10 points to anyone who gets that.

Keeping with the theme of random, here are some books I haven't reviewed yet. That's today's theme. I really need to catch up. I didn't start keeping notes until January and I'm still facing a backlog since September, so these are kinda short, because my memory isn't that long. Still, you get the last impression of a book. OK-- I've started writing this post. The "theme" has been narrowed a wee bit. These are all YA books that I liked. Not shout-from-the-roof-tops-love, but really enjoyed and liked.


Doing It by Melvin Burgess

This is hilarious, but not nearly as frothy-fun as I was expecting it to be. The basic premise is a bunch of British boys trying to get laid. One of them ends up boinking his teacher. One is obsessed with finding some action for Mr. Knobby Knobster. Burgess injects a lot of humor into this, but it's not the male equivelent of Georgia Nicolson. There are real issues here that are seriously dealt with, but it's not angst-ridden.

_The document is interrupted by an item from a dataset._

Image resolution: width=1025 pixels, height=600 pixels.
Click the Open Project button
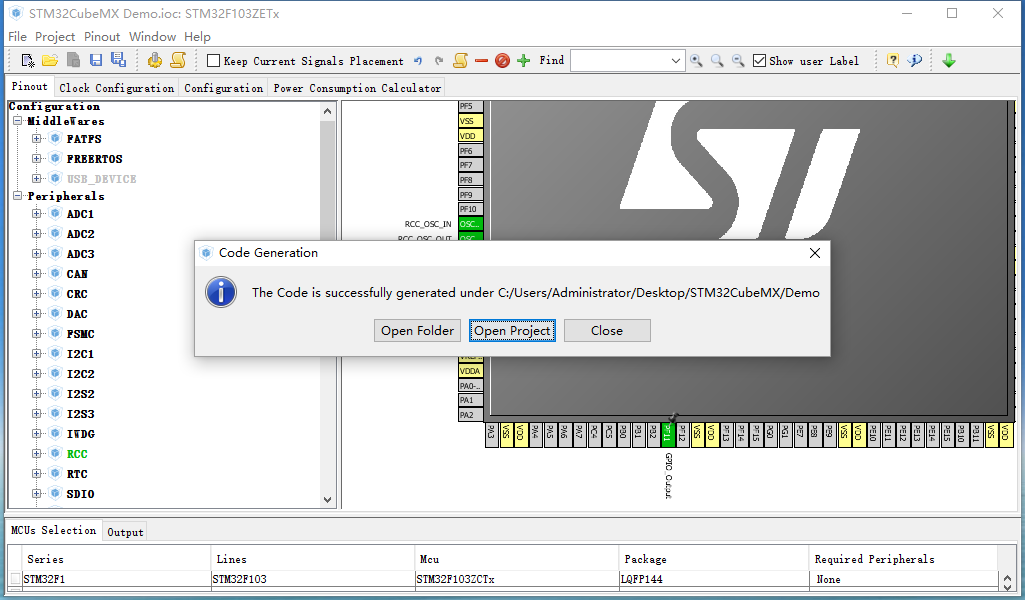512,331
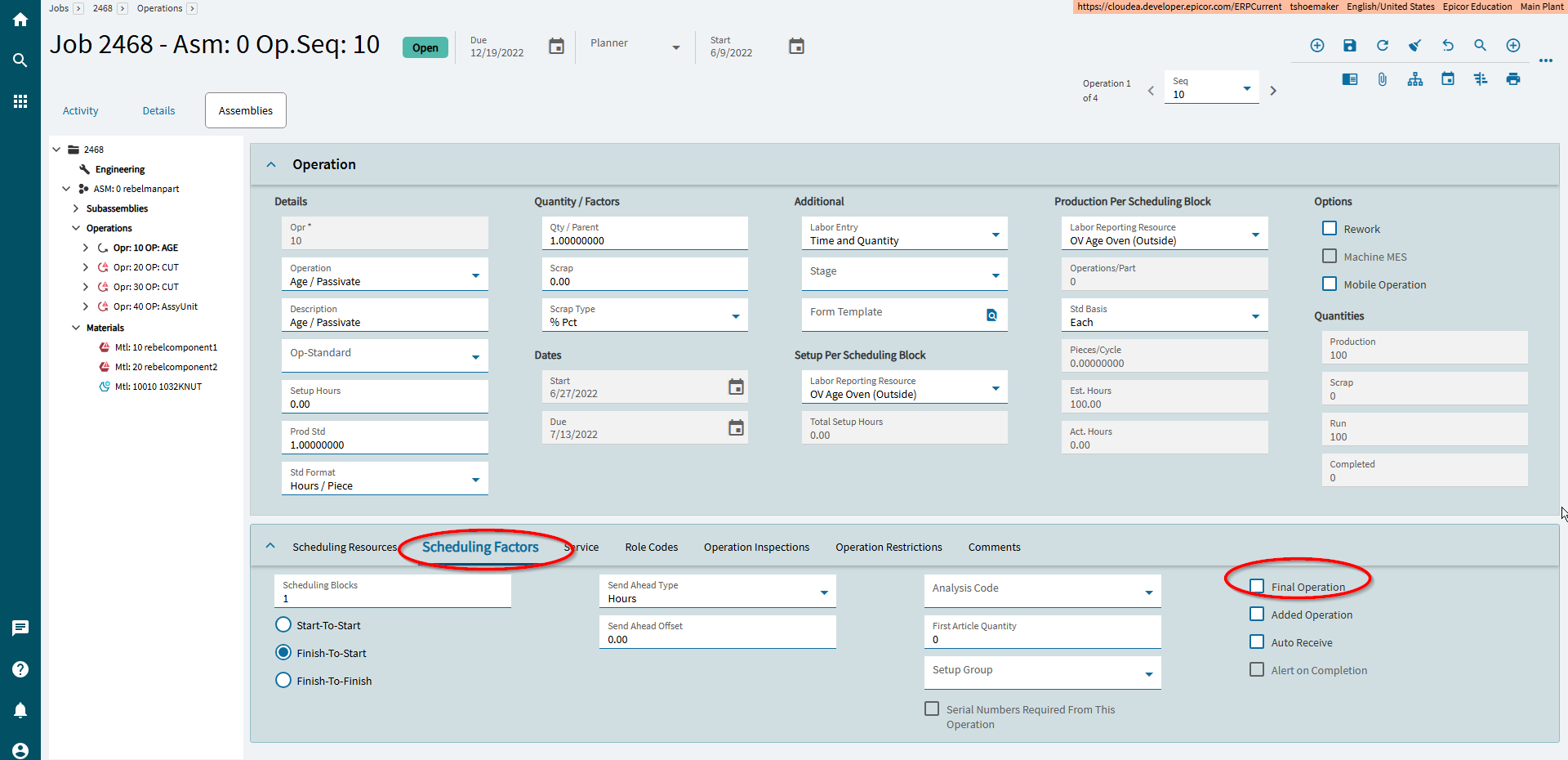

Eva Underground by Dandi Daley Mackall

This is a really interesting book about a teenager whose father is an organizer for the Polish Underground, so they move to Poland so he can, um, organize. It's a great look at fitting in to a new culture as well as life behind the Iron Curtain. I think it will really spark some further research in some readers, as you're never sure quite *when* it takes place until JPII gets elected Pope and everyone in Poland is super-excited. There were a few minor details that got me though-- one is a type towards the end where the printer switched Krakow and Warsaw, so that page made NO sense. The other is that she misses hanging out at Abercrombie and Fitch, even though that really wasn't a mall store until the late 90s. Just saying. Still, an awesome book.


Yellow Line by Sylvia Olsen

This is the first book I've read put out by Orca Soundings. This is a hi/lo line of books (high content level, low reading level). I was really surprised by how good it was. Vince lives in Pacific Canada in a small town near a First Nations reservation. The two ethnic groups (White and First Nation) segregate themselves everywhere-- in living, on the school bus. One on each side of a yellow line. Because this is a short book, things happen fast. Vince's friend and cousin, Sherry, starts dating someone who's First Nation. Vince develops a crush on a girl who is. The parents and some of Vince's friends are literally violently opposed to this idea. The plot comes quickly and there isn't a lot of character development, but it still sheds enough light on a heady topic and situation.


Red Kayak by Priscilla Cummings

This is really well written and is on several people's shout-off-the-roof list. The plot and characters just didn't grab me. I'm not sure why. Maybe I just wasn't in the mood the afternoon I read it. Anyway, Brady lives on the northern shore of the Chesapeake Bay. There are new people moving in, new development and McMansions going up. Fishing is threatened. Brady befriends the D'Angelo family, part of the new wave of people coming in. Brady's friends play an awful joke that ends in tragedy. Brady is then torn between doing the right thing and snitching on his friends. It's really well-done and not over-wrought, but still gives the situation the gravitas it needs.


Invisible by Pete Hautman

Dougie is a loner, an outcast, and really, a bit of a weirdo freak. His best friend Andy is athletic and popular. They don't hang out a lot at school but the next-door neighbors talk every night through their bedroom windows. It becomes apparent really quickly that Dougie is not the most reliable of narrators and there's something else going on. Or is it just that with YA fiction we now expect some sort of massive sixth-sense type twist? It was a good book, but I knew something was up way before it was revealed, so the last half of the book I was just thinking what's going on already?!

5 books in one post. And the grocery store now has cherries, so I know where I'm going after work.

Yes, my dinner tonight will be cheese and cherries and bread with olive oil. Yummy. I can't wait.